When Zhang wanted to read Scripture, she walked to a nearby schoolhouse, which held the only Bible in her community. Men, women and children would form a line out the door and down the street while waiting for their chance to read its pages. When Zhang’s turn finally arrived, she would copy her favorite Bible verses into a small notebook; this was the only way she could study Scripture at home.
Zhang’s Bible-reading routine carried on through World War II, when Japanese soldiers invaded her community. As air raid sirens roared through her village, she watched her neighbors pack their belongings and flee in search of safety. But Zhang stayed put, retreating to a cellar to pray with a close friend.
When the threat had passed, Zhang resurfaced and made her way to the schoolhouse, where she spent time reading the Bible.
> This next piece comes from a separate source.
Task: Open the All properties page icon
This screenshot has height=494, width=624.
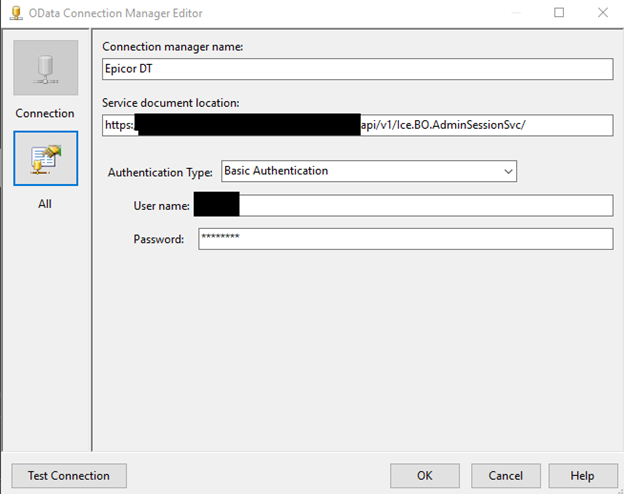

Even in the midst of war and chaos, Zhang rooted herself in God’s Word.
“These were the happiest momen`ts of my life,” she says. “While our world was not at peace, because of that Bible, I was at peace in my own heart.”
As the years passed, Zhang clung to this pattern of Bible reading. Following the Chinese Cultural Revolution—a decade of social and political purging of traditional Chinese values, including the practice of religion—Zhang continued to read and study Scripture, relying on her community’s lone Bible to fill her appetite for God’s Word.
But recently, while approaching her 95th birthday, Zhang’s Bible-reading routine changed forever. After waiting a lifetime for her first Bible, Zhang visited the church near her home, where she received a Bible from church leaders during a Bible distribution supported by American Bible Society’s financial partners.
Today, Zhang can open her Bible—day or night—and study passages of Scripture. She can read the Gospels. She can engage with Paul’s letters. And she can meditate on the Psalms.
Yet even while reading her new Bible, Zhang holds closely to a lifelong tradition: she copies down her favorite Bible verses into a pocket-sized notebook.
Now, Zhang can engage with Scripture wherever she goes.